■ Task prompt: Lines holding the string "Select": copy each one from the listing below.

(Beginning of Material for this exercise)

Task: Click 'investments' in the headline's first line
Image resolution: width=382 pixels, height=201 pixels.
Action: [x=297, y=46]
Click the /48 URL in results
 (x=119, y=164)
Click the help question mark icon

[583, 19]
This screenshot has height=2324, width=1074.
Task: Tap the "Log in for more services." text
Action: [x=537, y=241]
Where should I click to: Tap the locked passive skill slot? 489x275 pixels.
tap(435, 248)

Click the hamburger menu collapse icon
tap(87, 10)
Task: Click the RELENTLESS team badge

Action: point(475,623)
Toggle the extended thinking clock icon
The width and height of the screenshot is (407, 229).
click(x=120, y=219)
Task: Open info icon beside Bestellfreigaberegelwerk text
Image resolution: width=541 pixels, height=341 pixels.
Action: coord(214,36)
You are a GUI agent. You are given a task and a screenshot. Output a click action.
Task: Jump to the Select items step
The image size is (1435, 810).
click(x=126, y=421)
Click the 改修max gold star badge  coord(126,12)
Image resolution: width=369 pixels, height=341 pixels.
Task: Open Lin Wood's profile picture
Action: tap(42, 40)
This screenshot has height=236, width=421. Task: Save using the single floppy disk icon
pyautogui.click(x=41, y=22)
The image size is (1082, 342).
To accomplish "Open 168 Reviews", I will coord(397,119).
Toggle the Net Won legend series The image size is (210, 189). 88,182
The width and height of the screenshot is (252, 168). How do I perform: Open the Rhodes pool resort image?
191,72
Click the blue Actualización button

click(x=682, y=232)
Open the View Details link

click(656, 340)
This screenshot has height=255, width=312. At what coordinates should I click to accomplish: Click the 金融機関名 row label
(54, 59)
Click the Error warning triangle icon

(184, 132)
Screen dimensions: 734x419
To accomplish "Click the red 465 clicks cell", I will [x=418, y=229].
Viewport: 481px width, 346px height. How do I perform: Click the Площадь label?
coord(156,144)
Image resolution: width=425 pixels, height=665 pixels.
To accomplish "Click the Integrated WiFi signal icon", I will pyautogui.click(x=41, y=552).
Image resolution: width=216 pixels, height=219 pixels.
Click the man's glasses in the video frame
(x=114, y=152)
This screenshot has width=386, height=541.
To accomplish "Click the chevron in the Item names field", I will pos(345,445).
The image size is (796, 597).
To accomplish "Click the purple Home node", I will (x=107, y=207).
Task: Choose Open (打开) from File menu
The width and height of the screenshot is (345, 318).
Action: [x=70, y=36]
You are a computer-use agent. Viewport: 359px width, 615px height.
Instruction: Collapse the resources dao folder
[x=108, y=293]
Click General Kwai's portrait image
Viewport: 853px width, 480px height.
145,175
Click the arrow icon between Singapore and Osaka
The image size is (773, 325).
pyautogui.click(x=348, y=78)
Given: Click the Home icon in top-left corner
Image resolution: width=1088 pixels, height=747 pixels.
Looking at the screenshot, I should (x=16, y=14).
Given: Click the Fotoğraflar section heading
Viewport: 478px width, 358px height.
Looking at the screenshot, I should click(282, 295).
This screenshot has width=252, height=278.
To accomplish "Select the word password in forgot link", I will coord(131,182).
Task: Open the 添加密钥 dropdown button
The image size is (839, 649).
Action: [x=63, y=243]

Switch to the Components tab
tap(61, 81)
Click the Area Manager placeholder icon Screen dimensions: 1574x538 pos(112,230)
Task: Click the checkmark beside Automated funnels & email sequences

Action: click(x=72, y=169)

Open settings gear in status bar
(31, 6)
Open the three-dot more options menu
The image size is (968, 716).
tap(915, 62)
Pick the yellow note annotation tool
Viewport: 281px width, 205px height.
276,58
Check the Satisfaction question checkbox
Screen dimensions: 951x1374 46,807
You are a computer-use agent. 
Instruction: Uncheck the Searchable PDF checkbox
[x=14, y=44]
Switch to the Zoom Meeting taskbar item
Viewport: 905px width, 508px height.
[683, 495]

(End of Material for this exercise)

■ Task result:
Task: Jump to the Select items step
To accomplish "Select the word password in forgot link", I will coord(131,182).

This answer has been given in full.